Task goal – An exact retyping of every record is required.

+++++

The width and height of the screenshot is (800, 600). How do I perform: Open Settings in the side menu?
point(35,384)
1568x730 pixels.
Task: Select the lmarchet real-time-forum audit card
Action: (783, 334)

+++++

Task output –
The width and height of the screenshot is (800, 600). How do I perform: Open Settings in the side menu?
point(35,384)
1568x730 pixels.
Task: Select the lmarchet real-time-forum audit card
Action: (783, 334)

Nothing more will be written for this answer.